• TEXTABSCHNITT:
────────────────────

Ob Vizekanzler Wolfgang Brandstetter für die ÖVP (der er nicht angehört und weiterhin nicht beitreten will) bei der Nationalratswahl kandidiert oder in der nächsten Regierung wieder Justizminister sein möchte, habe er noch nicht überlegt. Auch über die Koalitionsfrage - ob er Minister in einem schwarz-blauen Kabinett sein möchte etwa - war ihm nichts zu entlocken. Was er sagte: „Es gibt ein Leben nach der Politik. Und im Normalfall ist es ein schöneres."

Ohnehin habe er viel zu wenig Zeit für sein Familienleben und seine Hobbys, sagte Brandstetter. Er habe ein Faible für Oldtimer, darunter sei ein alter VW Käfer. Ohnehin denke er sich oft: „Wenn nur alles im Leben so gut funktionieren würde wie mein Käfer. Ist aber nicht so.“

Regierungsprogramm

Vizekanzler Wolfgang Brandstetter (ÖVP) sieht gute Chancen für den Beschluss der Bildungsreform vor der Wahl. Ziemlich "skeptisch" ist er was die Abschaffung der Kalten Progression betrifft - und für die Mietrechtsform "sieht es ganz schlecht aus", sagte er Sonntag in der ORF-"Pressestunde". Aktuell keinen Handlungsbedarf sieht der Justizminister in Sachen Homo-Ehe.

Brandstetter ist zwar in die Verhandlungen über die Bildungsreform nicht eingebunden. Aber nach Informationen beider Koalitionsverhandler "sieht es aus als würde man mit den Grünen eine Lösung finden". Die Regierungsparteien seien sich einig, versicherte der Vizekanzler mehrfach, jetzt liege es nur an den (für die Zwei-Drittel-Mehrheit nötigen) Grünen, "sich einen Ruck zu geben".

────────────────────

• BEREITGESTELLTES MATERIAL:

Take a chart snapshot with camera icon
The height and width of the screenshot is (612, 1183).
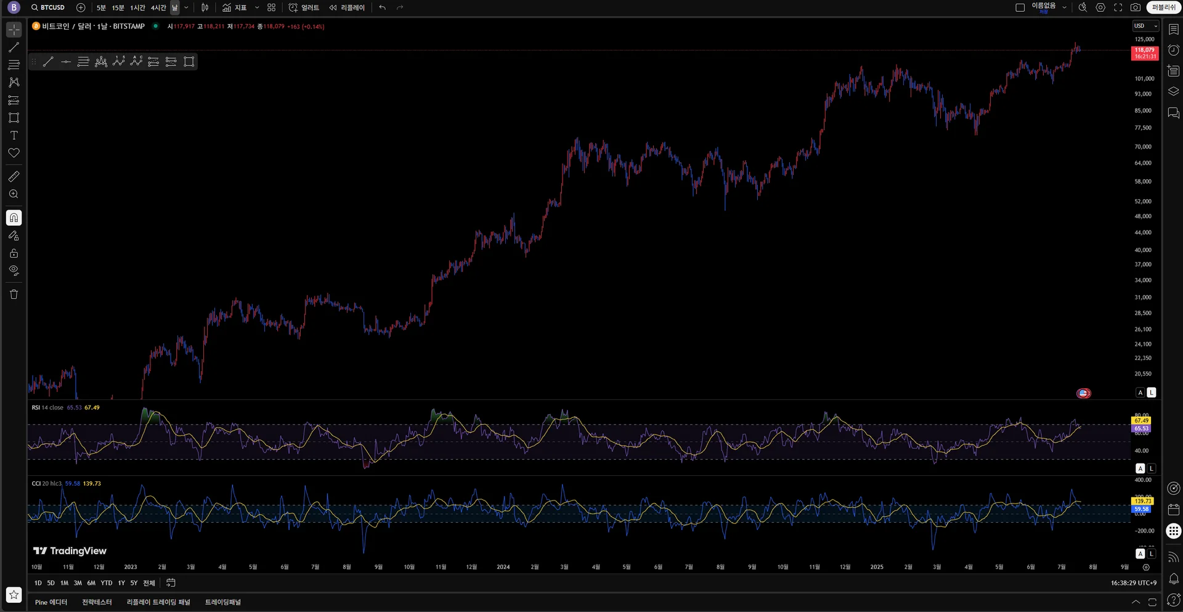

────────────────────

Gib den Textabschnitt von „Ohnehin habe er“ bis einschließlich „in Sachen Homo-Ehe.“ wortgetreu wieder. Das Material ist eigenständig und gehört nicht zum Textabschnitt.

Ohnehin habe er viel zu wenig Zeit für sein Familienleben und seine Hobbys, sagte Brandstetter. Er habe ein Faible für Oldtimer, darunter sei ein alter VW Käfer. Ohnehin denke er sich oft: „Wenn nur alles im Leben so gut funktionieren würde wie mein Käfer. Ist aber nicht so.“

Regierungsprogramm

Vizekanzler Wolfgang Brandstetter (ÖVP) sieht gute Chancen für den Beschluss der Bildungsreform vor der Wahl. Ziemlich "skeptisch" ist er was die Abschaffung der Kalten Progression betrifft - und für die Mietrechtsform "sieht es ganz schlecht aus", sagte er Sonntag in der ORF-"Pressestunde". Aktuell keinen Handlungsbedarf sieht der Justizminister in Sachen Homo-Ehe.